Canada’s immigration minister Sean Fraser has just announced Express Entry invitations to FSWP and CEC candidates will resume by “early July.”
Minister Sean Fraser made several other major announcements, such as that Immigration, Refugees and Citizenship Canada (IRCC) will be offering an open work permit extension of up to 18 months to Post-Graduation Work Permit (PGWP) holders.
Up until this year, Express Entry was main way Canada welcomed economic-class immigrants.
Express Entry is an application management system for the following three immigration programs: the Canadian Experience Class (CEC), the Federal Skilled Worker Program (FSWP), and the Federal Skilled Trades Program (FSTP). It also manages a portion of the Provincial Nominee Program (PNP). It is a points-based system where eligible candidates get a Comprehensive Ranking System (CRS) score for human capital factors such as their age, education, language skills, work experience, and more.
Before the pandemic, IRCC would invite the highest-scoring candidates to apply for immigration. Usually, these draws did not select candidates based on their program of eligibility.
Earlier in the pandemic, IRCC focused on inviting CEC candidates to achieve its goal to admit a record-high number of immigrants in a single year amid travel restrictions. CEC candidates are oftentimes already in Canada, and therefore were not subject to the travel restrictions Canada had in place between 2020-2021. This focus enabled Canada to land over 405,000 permanent residents last year, the highest newcomer total in its history.
IRCC has also focused on inviting PNP candidates throughout the pandemic to support provincial immigration goals.
The combination of this shift in Express Entry policy and pandemic-related challenges have resulted in backlogs within the immigration system, including Express Entry. As such, IRCC has not invited FSWP candidates since December 2020, and CEC candidates since September 2021.
The lack of FSWP and CEC invitations comes at a time when Canada is dealing with historic labour shortages. Unemployment is at a record low and job vacancies are near record highs.
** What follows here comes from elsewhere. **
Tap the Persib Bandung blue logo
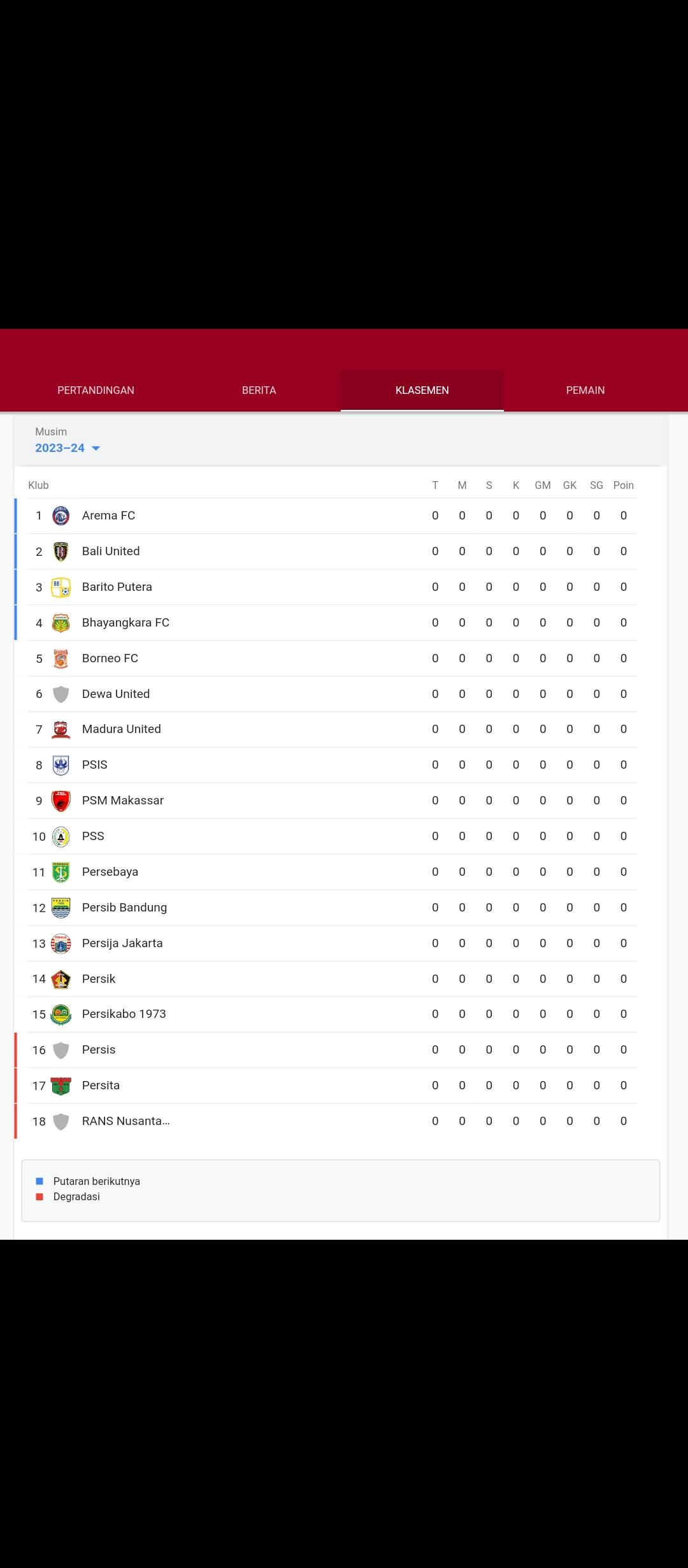Image resolution: width=688 pixels, height=1568 pixels. click(61, 908)
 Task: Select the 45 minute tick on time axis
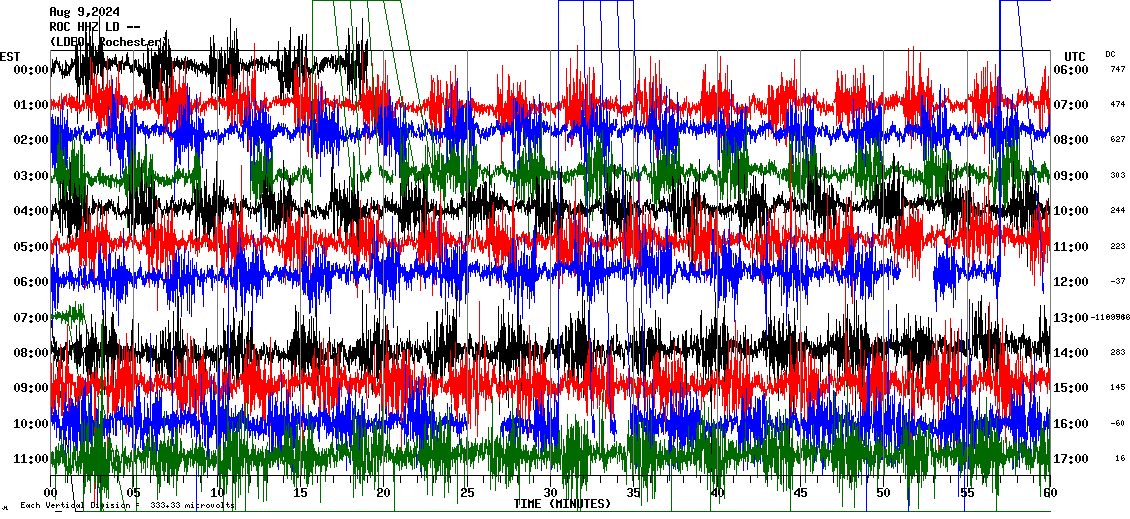click(x=800, y=493)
CEC candidates tend to be international students who have graduated from a Canadian designated learning institution and who go on to obtain a Post-Graduation Work Permit. The PGWP is an open work permit that enables international graduates to get the one-year of Canadian work experience they often need to apply for permanent residence. Generally speaking, you can only get a PGWP once, meaning that if you are not able to submit a permanent residence application while holding the PGWP, you risk losing your work permit status unless you can find another work permit that you are eligible for.
As such, CEC candidates have been losing their work permit status since the lack of Express Entry Invitations to Apply (ITAs) means they cannot apply for a Bridging Open Work Permit (BOWP) while they wait for IRCC to process their permanent residence applications. As the name implies, the BOWP “bridges” the gap between the expiring of a work permit, such as the PGWP, and the candidate ultimately receiving permanent residence. The BOWP enables certain permanent residence applicants to continue working in Canada for any employer of their choice.
Between January and July of 2021, IRCC made an exception to its PGWP policy by offering a one-time open work permit of 18-months in duration. The purpose of this was to give PGWP holders more time to get the requisite work experience to be eligible for permanent residence if their Canadian employment prospects were negatively impacted by the pandemic (e.g., layoffs early in the pandemic).
Meanwhile, the FSWP was the main source of foreign skilled immigrants to Canada between its launch in 1967 until recently, when IRCC decided to focus on inviting and processing CEC candidates. This temporary pandemic-induced policy shift has reduced the flow of foreign skilled immigrants into the Canadian workforce amid a time of a historically tight labour market due to the aging of Canada’s population and the pandemic resulting in major changes to the labour market.
In the meantime, IRCC is looking to land 55,000 Express Entry permanent residents in 2022, which is about half of its 2021 target. The reason for the temporary decline in Express Entry targets is so it can wind down its Temporary to Permanent Residence (TR2PR) program and accommodate other priorities. Between May and November 2021, IRCC invited up to 90,000 international graduates and essential workers to apply for permanent residence through the TR2PR program.
According to the Immigration Levels Plan 2022-2024, Express Entry landings are set to increase over the next two years with IRCC seeking to welcome more than 110,000 newcomers through Express Entry by 2024.
IRCC notes that the Express Entry backlog has been cut by more than half from nearly 112,000 people in September 2021 to 48,000 in March 2022. It has also doubled the number of permanent resident decisions made in the first quarter of 2022 compared to the same period in 2021. IRCC finalized 156,000 permanent residence decisions between January 1st and March 31, 2022. In addition, IRCC has processed over 100,000 work permit applications in the first quarter of 2022, compared to 58,000 during the same period last year.